Choosing the right parameters
There is a number of parameters and options that determine the exact behavior of the algorithm. The table below gives an overview of the chosen options and values. However, the most important are the threshold and the minimum area for rain cells.
Option(s) | Description | Value |
-var <char> | Select the variable in the NetCDF file | precipitation |
-thres <val> | The minimum value of precipitation. Grid points below this are set to zero. | 0.05 (mm/5minutes) |
-minarea <val> | The minimum area of a rain cell. Smaller cells are ignored in all following steps. | 16 (km2) |
-advcor -cx <val> -cy <val> | Activate and define the grid for the advection correction. The chosen values will split the domain into 3×4 tiles. See the figure above for a map. | 300 (cx) and 275 (cy) |
-nadviter <val> | Number of iterations for advection correction. | 6 |
-tstep <val> | This defines the time step of the NetCDF file. | 300 (seconds) |
-maxv <val> | Allowed maximum velocity for rain cells to be considered for calculating the advection field. | 0.04 (km/s) |
-nometamstr -metanc -tracknc | These options switch off/on certain output routines. | none |
Run the rain cell tracking
Once it was decided which options to use for the tracking, the execution was trivial. I created a script that uses xargs
to parallelize the process to a good extent. A previous post of mine gives a detailed explanation of how this works. In a nutshell, the script starts eight instances of celltrack
at a time. Each one for a different month of a specific year. As soon as all monthly files of a year are processed it steps to the next year and repeats the process. Here, I do not use xterm to show the process in individual terminal windows because I am running it on a headless server. Instead, each process writes its output to a text file.
#!/bin/bash
celltrack_bin=celltrack
project_dir=/home/kai/germanRADARanalysis/
output_dir=${project_dir}/celltracking/
data_dir=${project_dir}/RADARdata/
# first create the output directory structure
for year in $(seq -f "%04g" 2001 2020)
do
for month in $(seq -f "%02g" 3 11)
do
mkdir -p ${outpath}/${year}/${month}
done
done
# now run parallel instances of celltrack
for year in $(seq -f "%04g" 2001 2020)
do
printf '%s\n' "${months[@]}" | xargs -I "%" -P 8 /bin/bash -c "cd ${output_dir}/${year}/% && ${celltrack_bin} -i ${data_dir}/raa01-yw2017.002_10000-${year}%-dwd---bin.nc -var precipitation -thres 0.05 -advcor -tstep 300 -cx 300 -cy 275 -nadviter 6 -nometamstr -metanc -tracknc -maxv 0.04 -minarea 16 |& tee output_${year}%.txt"
done
exit 0
Code language: Bash (bash)
The script can also be downloaded from GitHub.
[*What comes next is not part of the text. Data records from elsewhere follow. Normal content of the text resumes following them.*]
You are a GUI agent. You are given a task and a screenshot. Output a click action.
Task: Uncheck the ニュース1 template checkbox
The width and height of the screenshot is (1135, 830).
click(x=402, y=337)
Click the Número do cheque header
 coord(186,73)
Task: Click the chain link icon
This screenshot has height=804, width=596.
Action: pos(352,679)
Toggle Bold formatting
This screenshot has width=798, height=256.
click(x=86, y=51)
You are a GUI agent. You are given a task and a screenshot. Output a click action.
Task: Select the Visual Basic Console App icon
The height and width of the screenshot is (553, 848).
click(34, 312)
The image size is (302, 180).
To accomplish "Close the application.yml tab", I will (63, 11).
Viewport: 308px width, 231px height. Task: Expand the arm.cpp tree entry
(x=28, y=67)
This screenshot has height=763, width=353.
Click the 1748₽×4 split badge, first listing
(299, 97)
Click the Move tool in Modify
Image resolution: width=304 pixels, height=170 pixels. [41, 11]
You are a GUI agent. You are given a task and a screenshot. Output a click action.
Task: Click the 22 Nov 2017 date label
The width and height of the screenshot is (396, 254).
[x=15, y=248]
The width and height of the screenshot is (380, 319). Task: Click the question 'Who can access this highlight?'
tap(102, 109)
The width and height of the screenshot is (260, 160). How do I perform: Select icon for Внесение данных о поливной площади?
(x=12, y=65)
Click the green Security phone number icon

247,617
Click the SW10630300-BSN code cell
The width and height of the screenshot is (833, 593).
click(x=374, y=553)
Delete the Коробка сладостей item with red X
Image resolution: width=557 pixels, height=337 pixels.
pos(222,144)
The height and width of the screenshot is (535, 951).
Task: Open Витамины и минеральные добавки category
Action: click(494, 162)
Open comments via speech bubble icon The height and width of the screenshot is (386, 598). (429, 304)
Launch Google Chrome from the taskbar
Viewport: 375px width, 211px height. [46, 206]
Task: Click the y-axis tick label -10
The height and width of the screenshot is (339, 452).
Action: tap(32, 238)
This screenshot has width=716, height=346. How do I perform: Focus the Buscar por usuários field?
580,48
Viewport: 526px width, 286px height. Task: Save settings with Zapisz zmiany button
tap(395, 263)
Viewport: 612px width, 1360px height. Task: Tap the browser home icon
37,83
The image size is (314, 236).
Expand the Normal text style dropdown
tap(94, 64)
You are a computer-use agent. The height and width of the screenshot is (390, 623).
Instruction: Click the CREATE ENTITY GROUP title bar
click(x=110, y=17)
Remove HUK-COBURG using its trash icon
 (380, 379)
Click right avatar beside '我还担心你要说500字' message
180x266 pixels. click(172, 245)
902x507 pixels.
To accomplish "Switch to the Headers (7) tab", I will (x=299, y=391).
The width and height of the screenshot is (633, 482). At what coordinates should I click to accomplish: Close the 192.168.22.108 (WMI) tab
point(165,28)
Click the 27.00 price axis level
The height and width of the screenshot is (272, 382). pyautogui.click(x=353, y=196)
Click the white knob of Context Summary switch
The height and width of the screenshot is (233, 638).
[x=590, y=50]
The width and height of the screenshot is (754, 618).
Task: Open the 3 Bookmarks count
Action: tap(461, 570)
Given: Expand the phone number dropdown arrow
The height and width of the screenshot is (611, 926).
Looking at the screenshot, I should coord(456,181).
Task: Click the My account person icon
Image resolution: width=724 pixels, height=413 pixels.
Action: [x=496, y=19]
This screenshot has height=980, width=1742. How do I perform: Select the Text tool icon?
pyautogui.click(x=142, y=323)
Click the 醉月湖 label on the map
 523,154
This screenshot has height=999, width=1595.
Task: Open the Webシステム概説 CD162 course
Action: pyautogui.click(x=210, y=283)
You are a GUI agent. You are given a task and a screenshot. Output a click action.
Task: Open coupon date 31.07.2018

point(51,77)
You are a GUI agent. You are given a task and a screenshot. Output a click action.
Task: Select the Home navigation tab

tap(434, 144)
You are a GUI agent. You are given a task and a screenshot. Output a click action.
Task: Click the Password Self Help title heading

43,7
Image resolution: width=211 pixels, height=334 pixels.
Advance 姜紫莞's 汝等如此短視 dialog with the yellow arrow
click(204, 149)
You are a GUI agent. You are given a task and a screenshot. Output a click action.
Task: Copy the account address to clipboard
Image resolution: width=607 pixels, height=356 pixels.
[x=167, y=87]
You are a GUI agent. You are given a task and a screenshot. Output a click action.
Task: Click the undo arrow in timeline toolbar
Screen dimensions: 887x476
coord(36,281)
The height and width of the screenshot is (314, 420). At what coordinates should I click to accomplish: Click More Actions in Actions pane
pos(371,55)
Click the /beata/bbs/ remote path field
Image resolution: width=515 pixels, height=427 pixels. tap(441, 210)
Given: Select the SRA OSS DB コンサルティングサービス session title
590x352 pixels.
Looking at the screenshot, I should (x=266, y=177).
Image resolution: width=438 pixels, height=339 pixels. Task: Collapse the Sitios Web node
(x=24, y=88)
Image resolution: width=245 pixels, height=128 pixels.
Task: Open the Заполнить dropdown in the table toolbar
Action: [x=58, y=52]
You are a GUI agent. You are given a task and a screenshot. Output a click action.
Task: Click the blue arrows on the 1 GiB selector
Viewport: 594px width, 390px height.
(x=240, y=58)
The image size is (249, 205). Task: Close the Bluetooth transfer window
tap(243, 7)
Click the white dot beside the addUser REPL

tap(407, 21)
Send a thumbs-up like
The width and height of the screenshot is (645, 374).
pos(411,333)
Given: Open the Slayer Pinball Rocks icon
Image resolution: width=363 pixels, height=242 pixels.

When the script is finished (and it will take a while), the celltracking/
directory will have the following structure (directories only).
celltracking/
├── 2001
│ ├── 03
...
│ └── 11
├── 2002
│ ├── 03
...
Each sub-directory contains the tracking results and the status output of celltrack.
Outlook
We have now a database of rain cell tracks for each month of the radar data set. In a future article, I will show how to handle the output and assemble it to a nicely structured data set with information about all identified rain cell tracks, such as the peak intensity, average intensity, area or even complete life cycles of tracks. We will also find out how to connect each track to a station record of dew point temperature and even the cloud type.